Exercise prompt:
Each line from the one that holds "Where should I" to the end of the records is to be retyped exactly. Pictures are not part of the copy.

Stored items
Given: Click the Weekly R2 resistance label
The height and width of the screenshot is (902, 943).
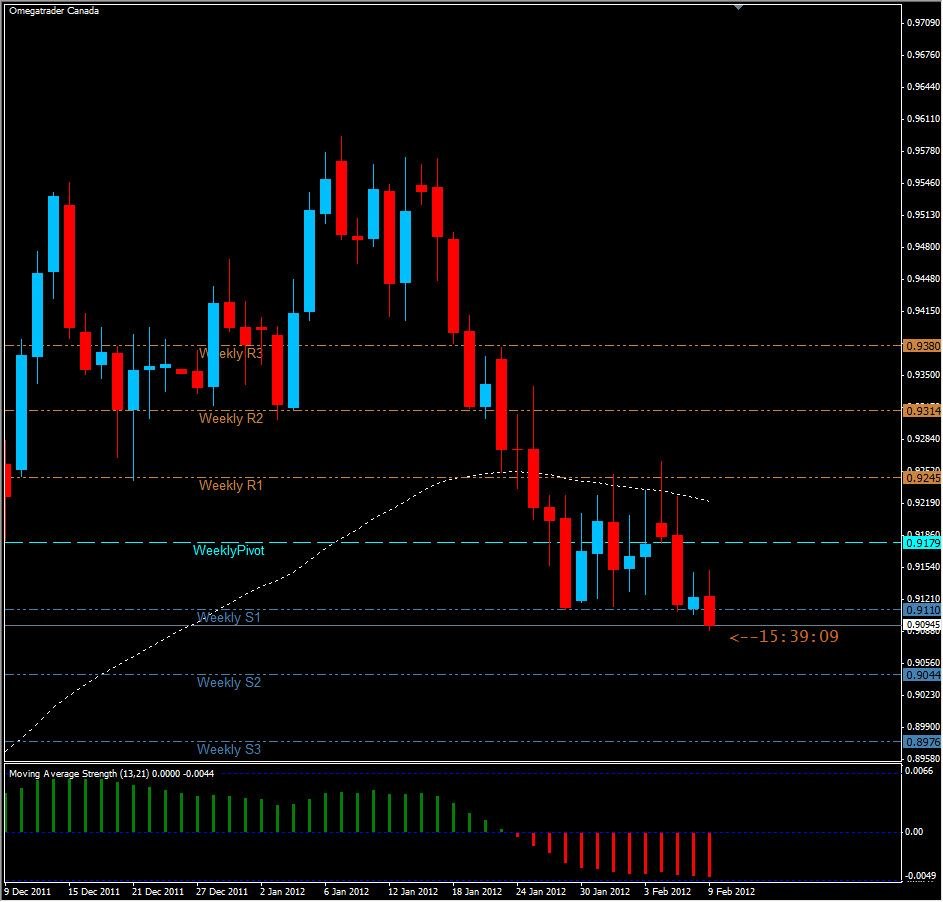Looking at the screenshot, I should point(231,419).

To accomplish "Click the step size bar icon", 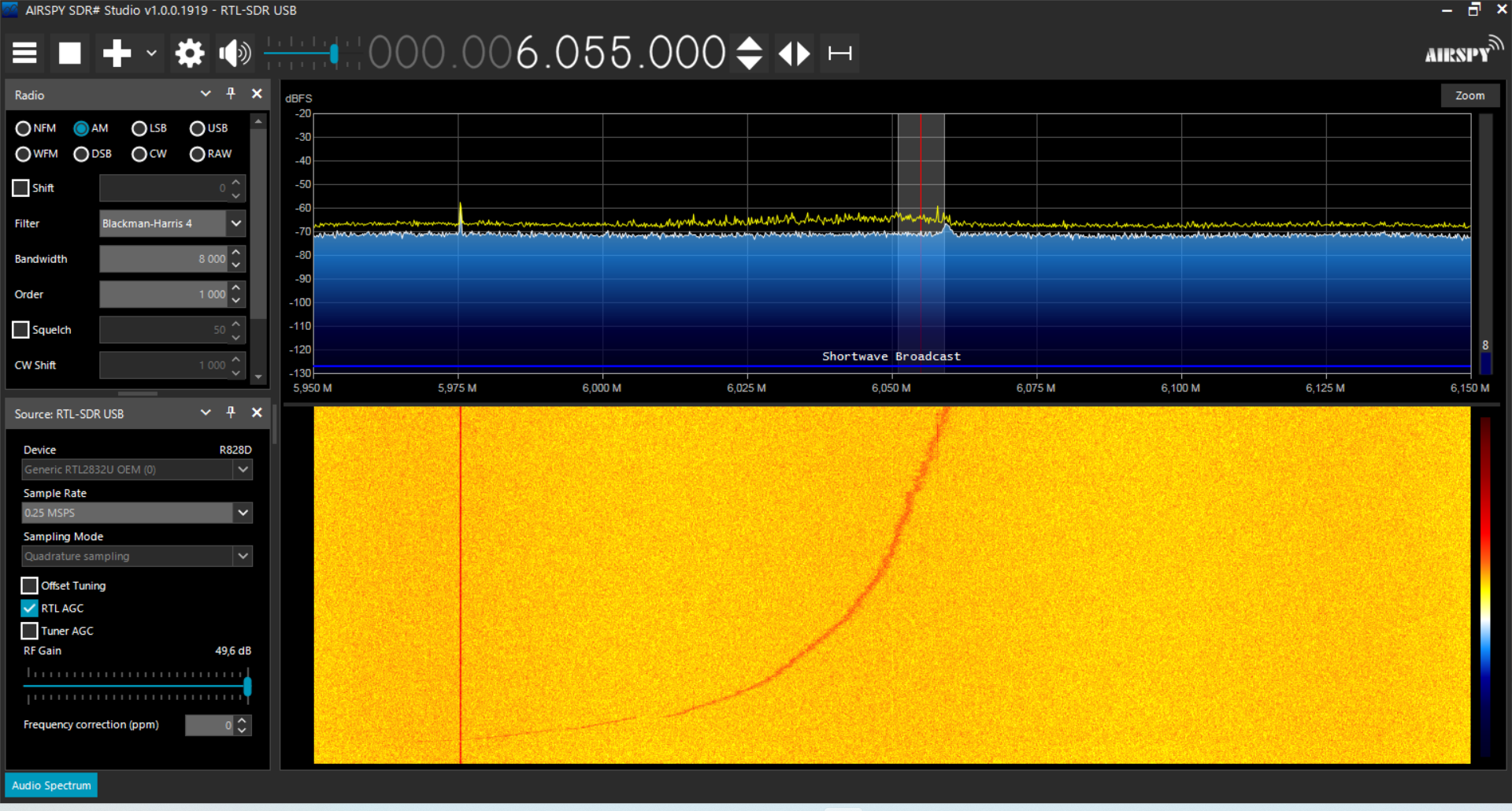I will click(839, 54).
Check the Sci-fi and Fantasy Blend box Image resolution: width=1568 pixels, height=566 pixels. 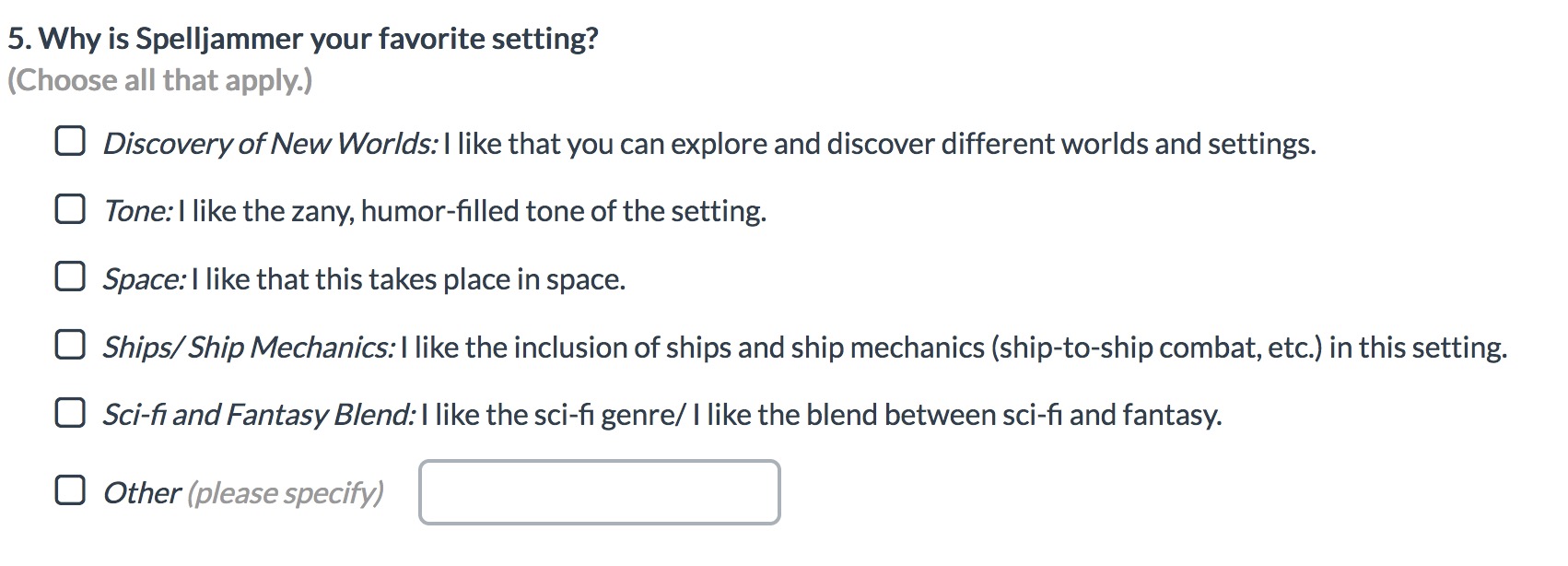click(x=70, y=413)
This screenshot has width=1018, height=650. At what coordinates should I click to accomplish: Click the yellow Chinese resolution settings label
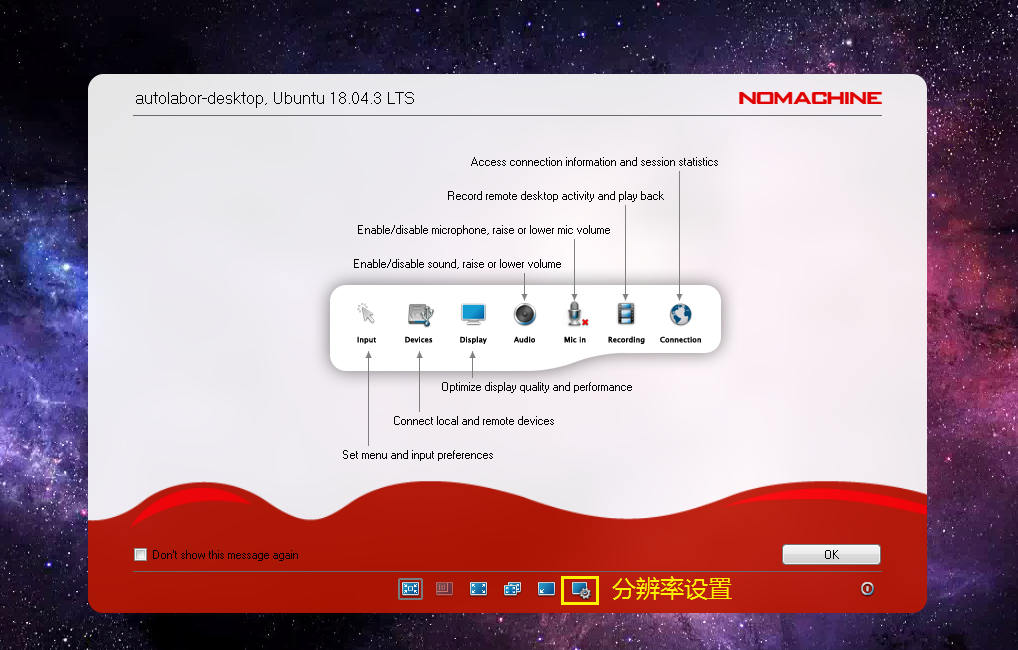672,589
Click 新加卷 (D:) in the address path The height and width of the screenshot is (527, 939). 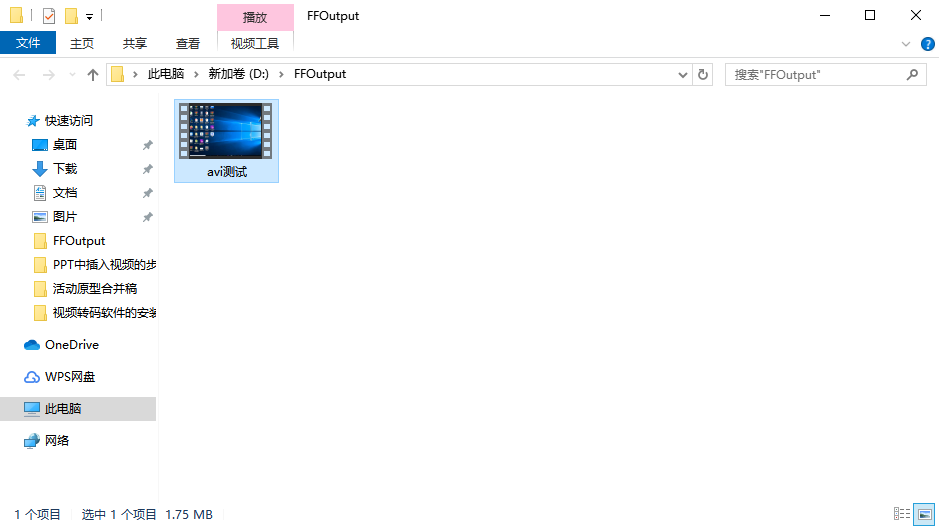pyautogui.click(x=237, y=74)
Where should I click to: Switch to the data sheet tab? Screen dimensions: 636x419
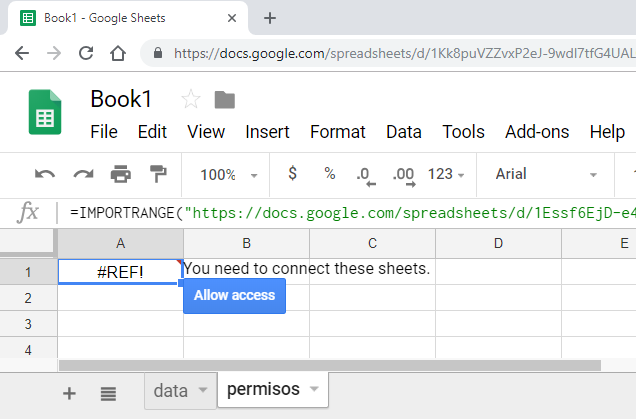[x=180, y=390]
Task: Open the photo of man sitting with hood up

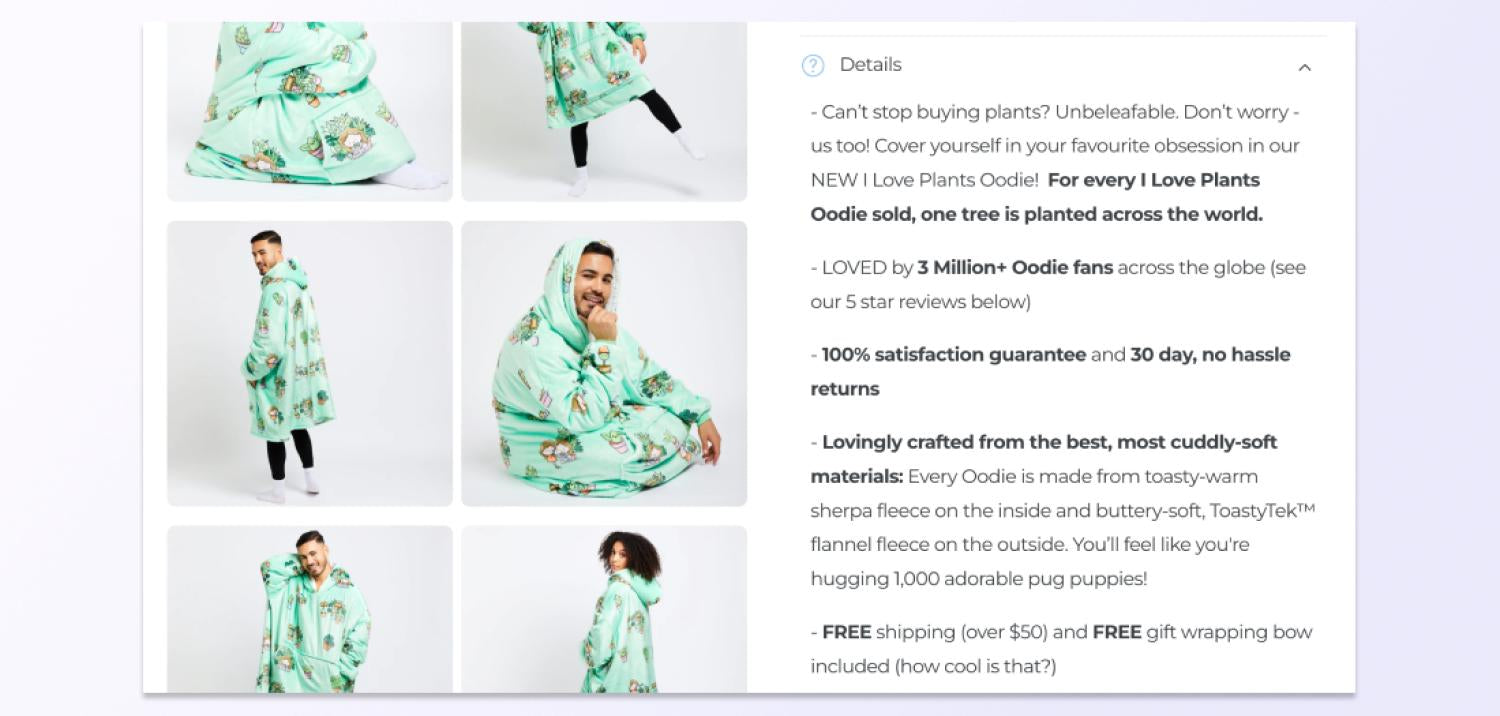Action: (x=604, y=363)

Exercise solution:
Where should I click to: Switch to the data sheet tab? Screen dimensions: 636x419
[x=180, y=390]
Task: Open the photo of man sitting with hood up

Action: (x=604, y=363)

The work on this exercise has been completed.